In der Nacht vom 30. Juni auf den 1. Juli 2015 dürfen wir eine Sekunde länger schlafen. Dann spendiert uns der International Earth Rotation and Reference Systems Service (IERS) nämlich eine Schaltsekunde. Konkret bedeutet das, dass am 1. Juli auf 01:59:59 Uhr nach Mitteleuropäischer Sommerzeit zunächst offiziell 01:59:60 Uhr folgt, bevor es mit 02:00:00 Uhr weitergeht.

Der Grund für die Extrasekunde liegt darin, dass die Erde für die Drehung um die eigene Achse, die eigentlich die Länge eines Tages vorgibt, im Durchschnitt eine tausendstel Sekunde länger braucht als die exakten 24 Stunden, die die Atomuhr misst. Das würde dazu führen, dass die Sonne in vielen tausend Jahren nach unserer Zeitrechnung irgendwann nicht mehr morgens, sondern mittags aufginge. Um das zu verhindern, gewährt der IERS, der mit Hilfe von zwei weit voneinander entfernten Teleskopen, die auf den gleichen Punkt im All gerichtet werden, regelmäßige Messungen zur Rotationsgeschwindigkeit vornimmt, von Zeit zu Zeit eine Schaltsekunde. Da die Erdrotation sich nicht gleichmäßig verlangsamt, treten auch die Schaltsekunden unregelmäßig auf: In den 1990er Jahren gab es ganze acht von ihnen, seit 2000 gerade einmal drei – vier mit der aktuellen am 1. Juli.

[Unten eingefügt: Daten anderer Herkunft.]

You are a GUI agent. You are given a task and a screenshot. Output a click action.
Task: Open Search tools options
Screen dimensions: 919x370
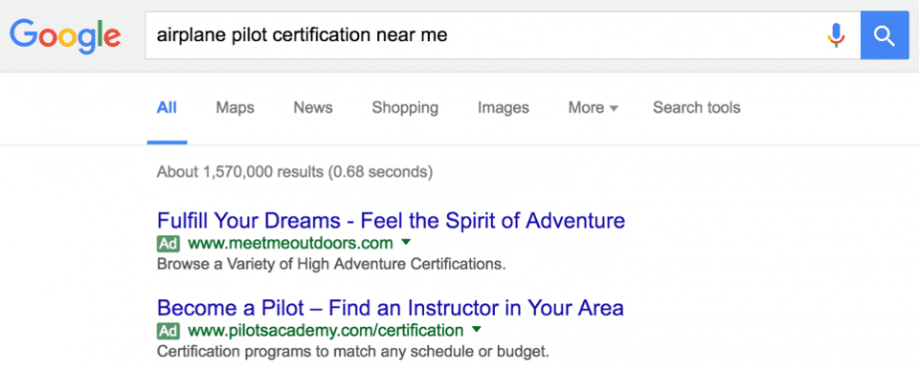[697, 108]
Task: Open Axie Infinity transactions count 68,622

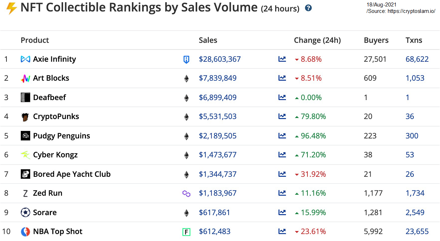Action: 417,59
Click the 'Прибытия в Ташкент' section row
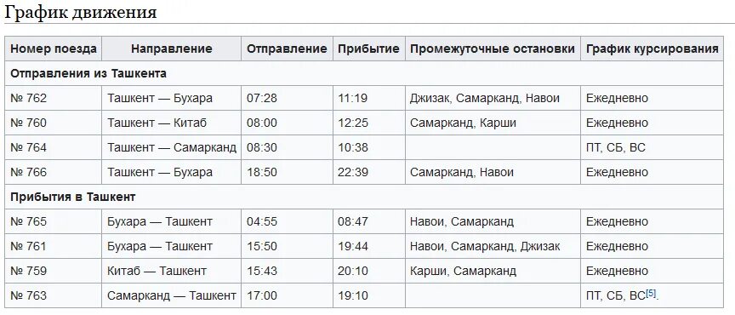This screenshot has height=315, width=735. point(364,197)

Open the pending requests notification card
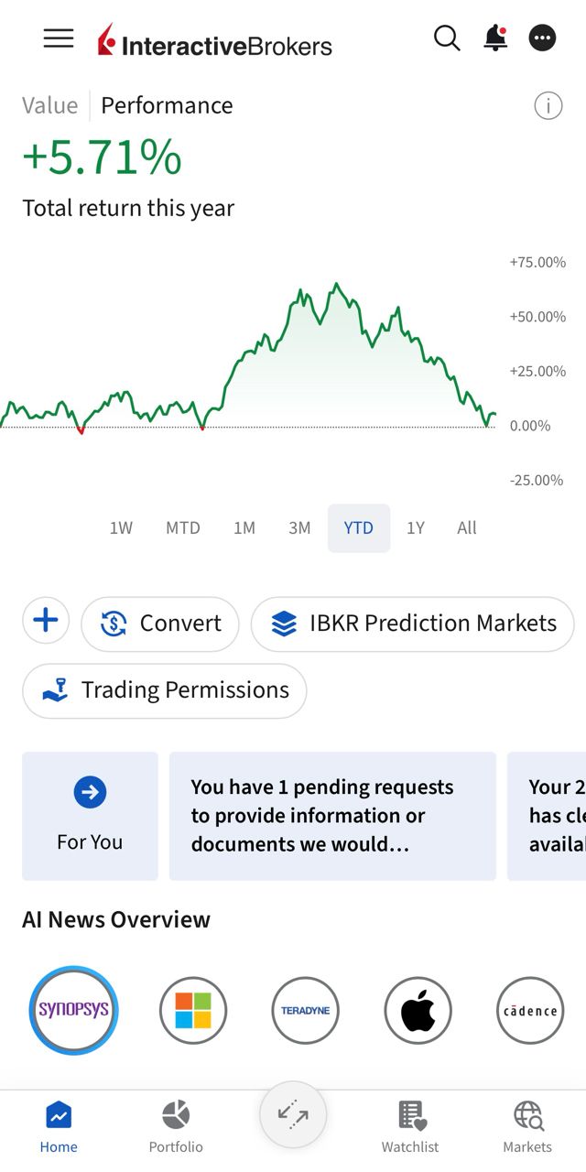(x=332, y=816)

Aus biologischer Sicht dürfte die Schaltsekunde im Gegensatz zur "echten" Zeitumstellung von Sommer- auf Winterzeit unkritisch sein – sie ist so kurz, dass wir von ihr mit großer Wahrscheinlichkeit gar nichts merken werden. Bei Computern kann sie allerdings tatsächlich zu einer Art Jetlag führen, da laut Medienberichten nicht alle Systeme mit dem winzigen Zeitsprung problemlos zurechtkommen.